Critics have accused prosecutors in Boston of harrying Swartz and losing any sense of proportion as they pursued the case. Since the weekend, more than 1500 copyright-protected articles have been made accessible for free on the internet by authors and owners as a tribute to Swartz under the common name, #pdftribute.
"He was brilliant, and funny. A kid genius," Larry Lessig, director of the Edmond J. Safra Centre for Ethics at Harvard University, wrote in his blog. Swartz was a fellow at Harvard and attached to the Safra Centre when he allegedly hacked into JSTOR on the MIT campus. A petition signed by 12,000 people has been sent to the White House demanding the sacking of the prosecutor who was in charge of the Swartz case, US Attorney Carmen Ortiz.
"A soul, a conscience, the source of a question I have asked myself a million times: What would Aaron think?" Professor Lessig went on. "That person is gone today, driven to the edge by what a decent society would only call bullying. I get wrong. But I also get proportionality. And if you don't get both, you don't deserve to have the power of the United States government behind you."

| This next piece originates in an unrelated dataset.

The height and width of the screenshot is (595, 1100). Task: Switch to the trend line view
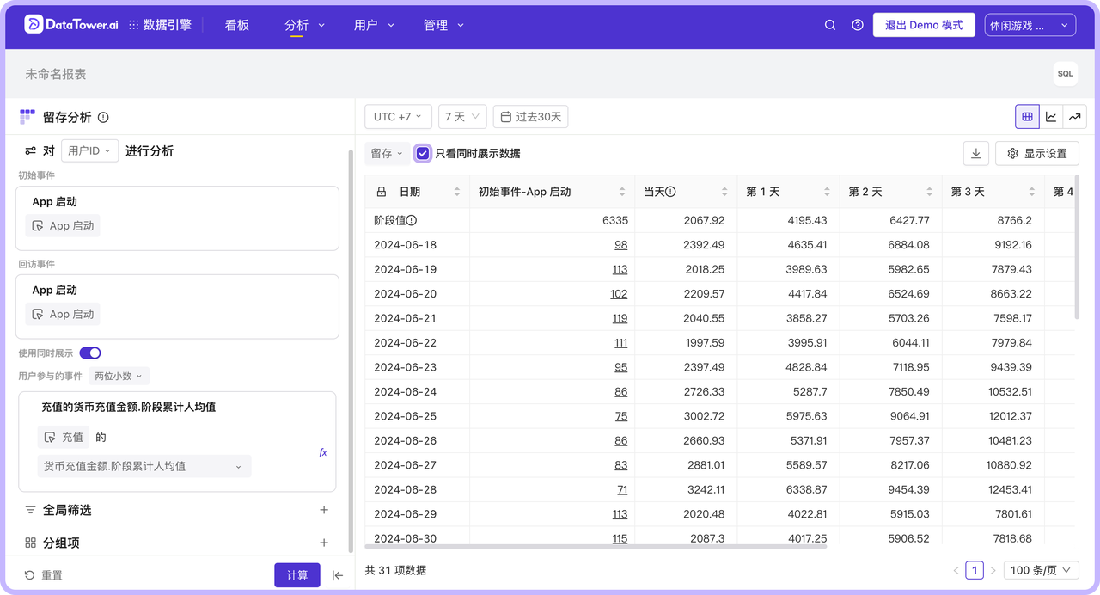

MIT has also begun some soul-searching amid suggestions that while JSTOR sought to play down the seriousness of Swartz's intrusion into their system - he is accused of breaking into a computer cupboard at MIT and wiring up his laptop to purloin the JSTOR files - and asked prosecutors to drop the case, the authorities at MIT sided with prosecutors. Those who run JSTOR "declined to pursue their own action against Aaron, and they asked the government to drop it," Lessig wrote. "MIT, to its great shame, was not as clear, and so the prosecutor had the excuse he needed to continue his war against the 'criminal' who we loved and knew as Aaron."
The MIT investigation into these and other claims has been ordered by the university's president, Rafael Reif. He appointed Hal Abelson, a professor of electrical engineering and computer science at MIT, and a founding director of Creative Commons and the Free Software Foundation, to lead the probe.
"I want to express very clearly that I and all of us at MIT are extremely saddened by the death of this promising young man who touched the lives of so many," Reif said. "It pains me to think that MIT played any role in a series of events that have ended in tragedy."
A funeral for Swartz is set for tomorrow in a synagogue in Highland Park, north of Chicago.
Among those offering tributes to him is Tim Berners-Lee, creator of the world wide web.
"Aaron dead. World wanderers, we have lost a wise elder. Hackers for right, we are one down. Parents all, we have lost a child. Let us weep," he said via a post on Twitter.
In a statement the family of Swartz and his girlfriend said his death was a "the product of a criminal justice system rife with intimidation and prosecutorial overreach". The statement specifically blamed decisions by the Massachusetts prosecutors' office and MIT.
Activists who considered Swartz their pied piper took early revenge on MIT by hacking into the university's website and crashing it for periods over the weekend.